======== THE INPUT ========
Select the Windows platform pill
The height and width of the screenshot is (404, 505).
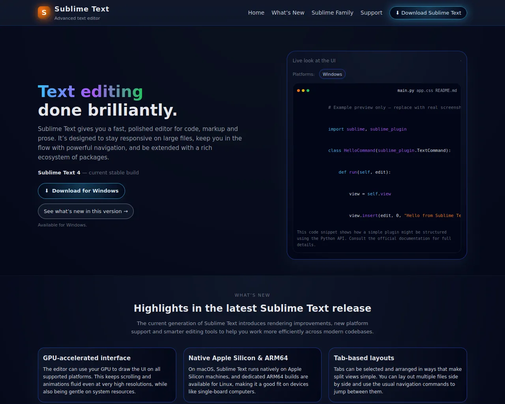[x=332, y=74]
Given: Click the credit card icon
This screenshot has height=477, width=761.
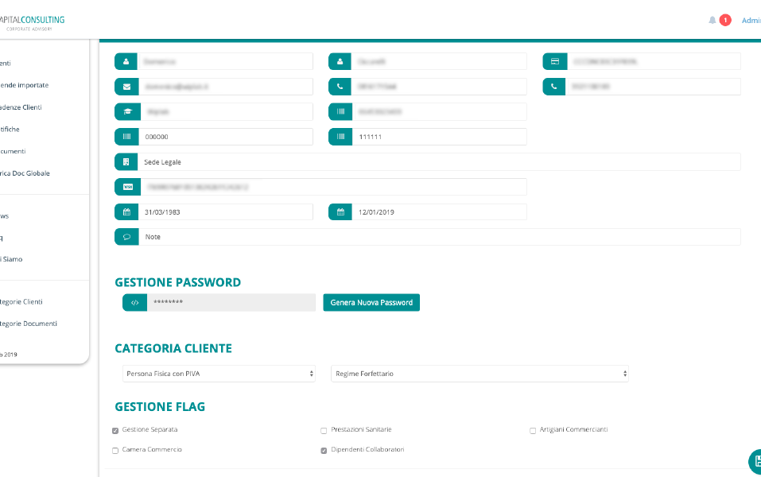Looking at the screenshot, I should tap(554, 61).

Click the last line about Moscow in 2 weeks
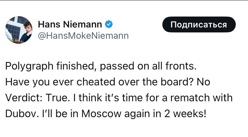tap(106, 114)
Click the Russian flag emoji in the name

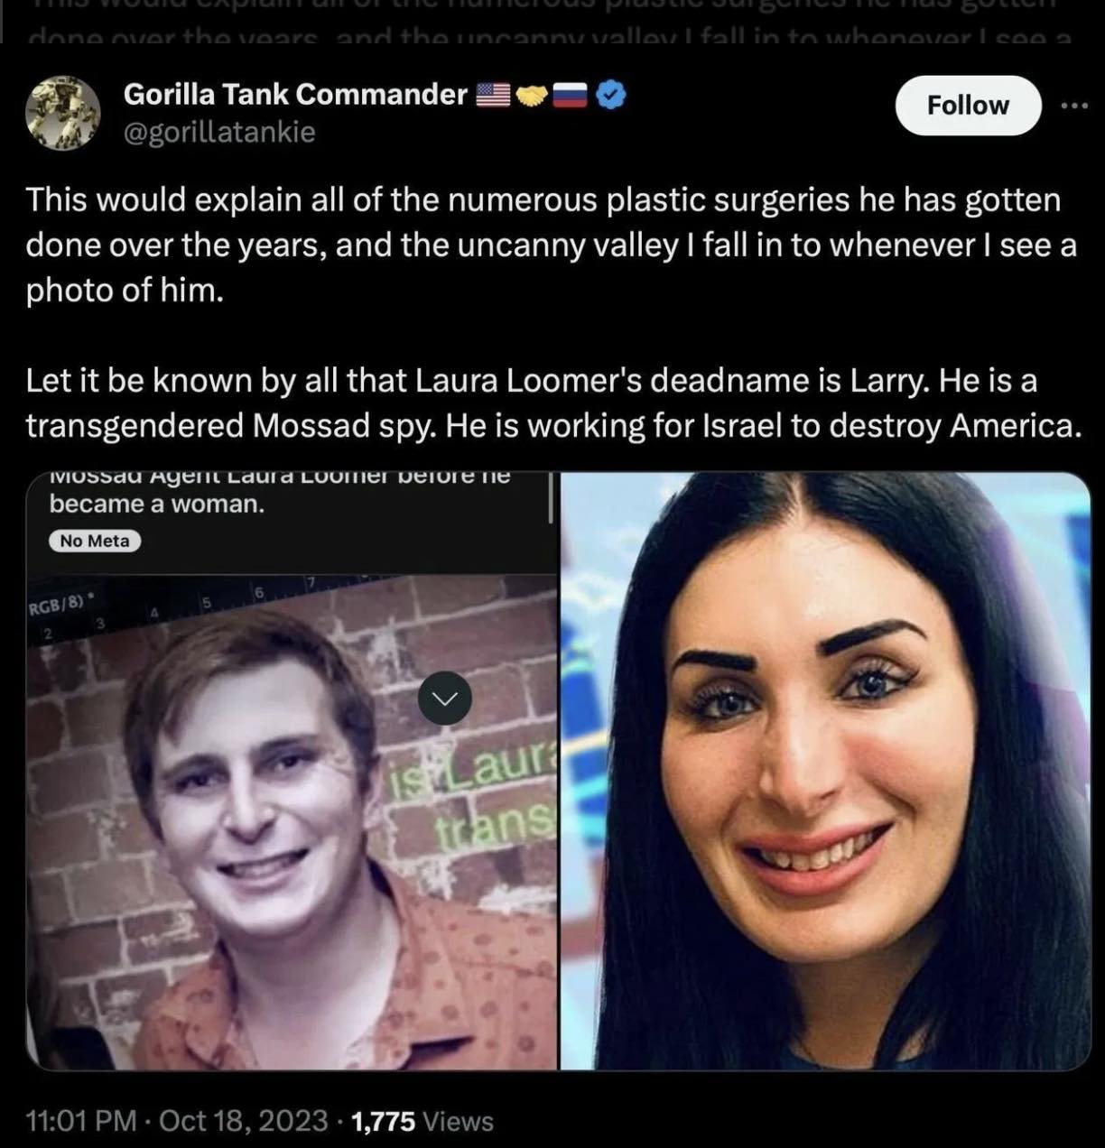pos(570,94)
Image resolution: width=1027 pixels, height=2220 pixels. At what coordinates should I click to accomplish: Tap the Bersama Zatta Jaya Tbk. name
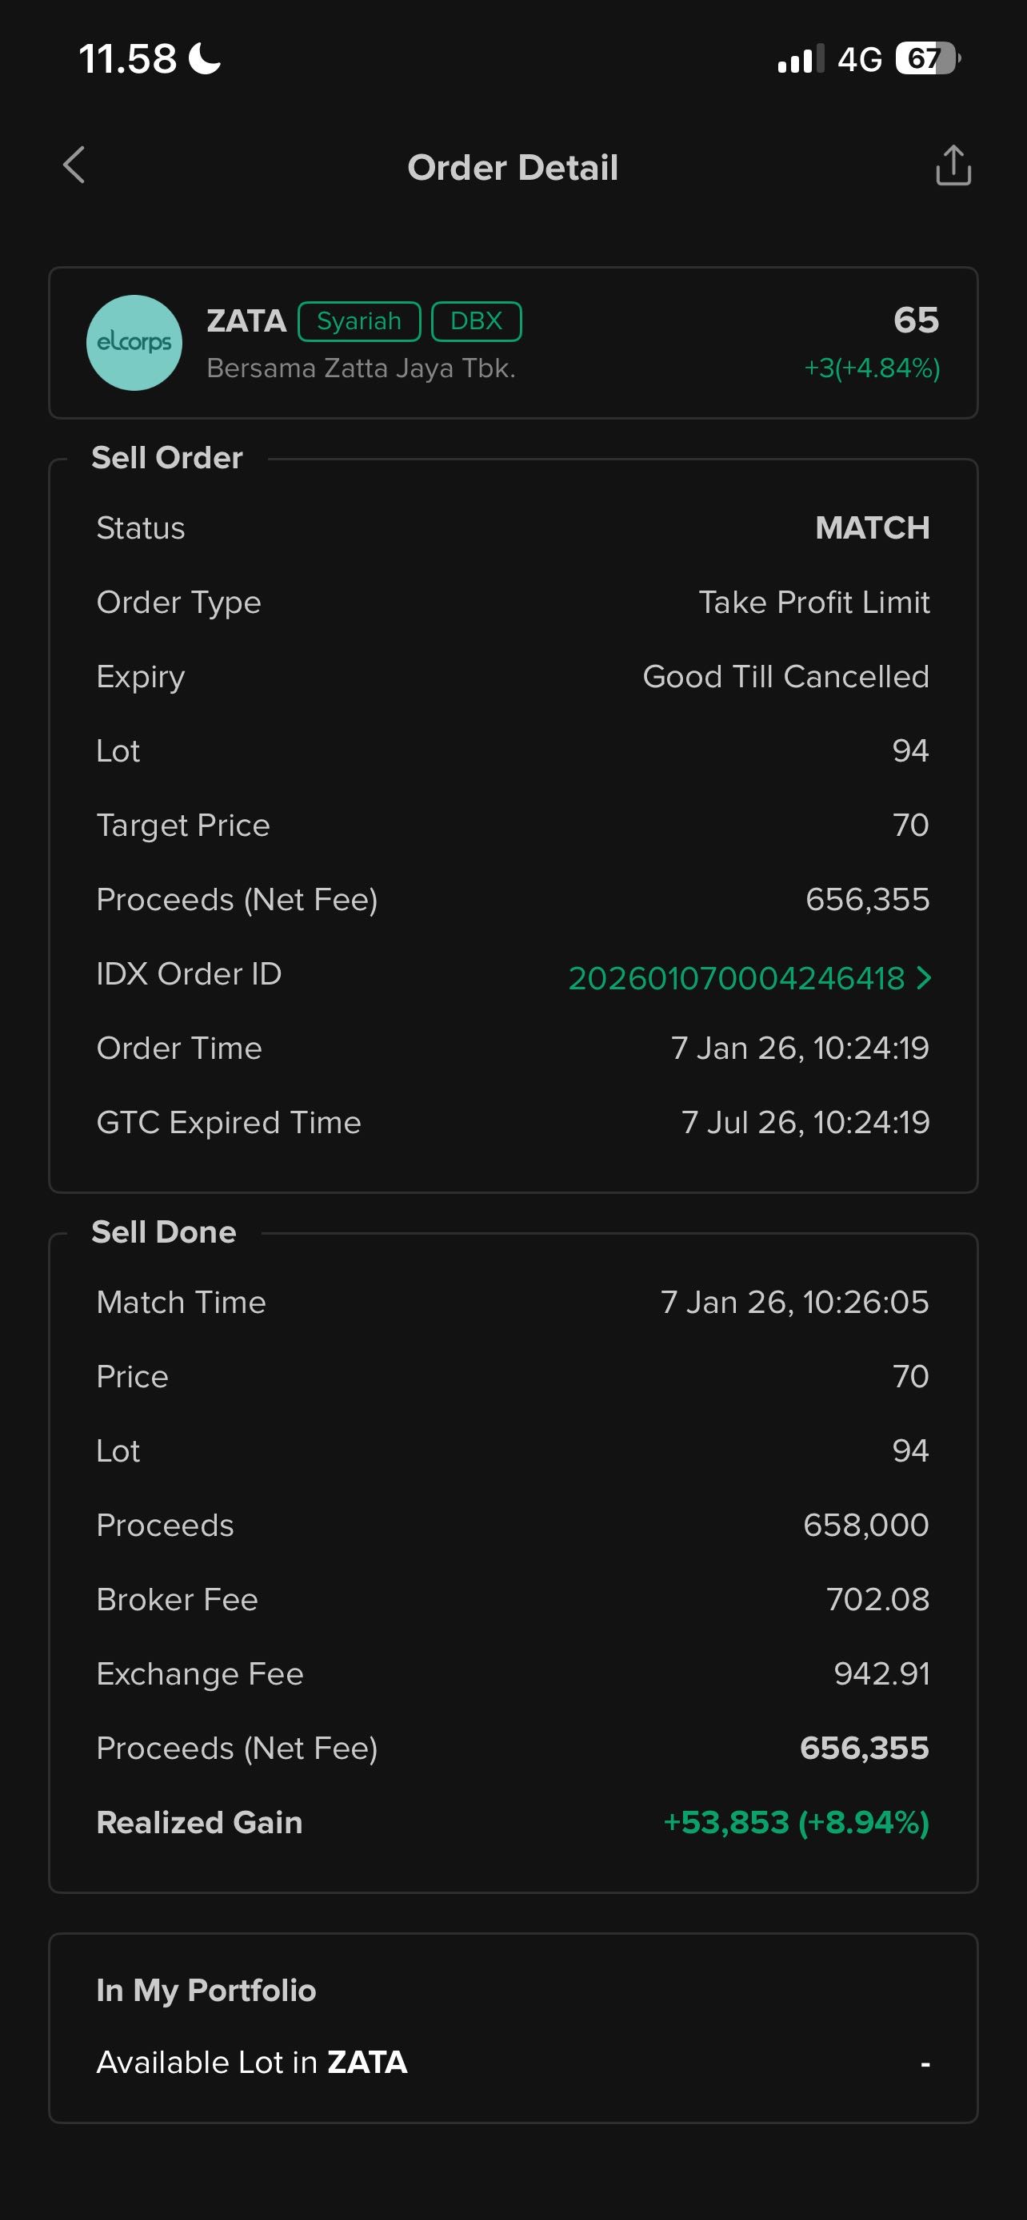(361, 368)
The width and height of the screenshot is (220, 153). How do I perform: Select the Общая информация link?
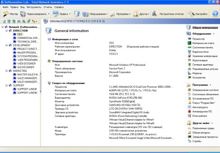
========
**WHAT IS REQUIRED**
Repeat every line above exactly, but omit all images.

**SOLUTION TO THIS PROBLEM**
Select the Windows platform pill
The height and width of the screenshot is (404, 505).
[x=332, y=74]
Given: Click the credit card icon
This screenshot has height=477, width=761.
Looking at the screenshot, I should tap(554, 61).

Click the last line about Moscow in 2 weeks
tap(106, 114)
Click the Russian flag emoji in the name

pos(570,94)
Image resolution: width=1027 pixels, height=2220 pixels. At what coordinates should I click to accomplish: Tap the Bersama Zatta Jaya Tbk. name
(361, 368)
The width and height of the screenshot is (220, 153). How do I perform: Select the Общая информация link?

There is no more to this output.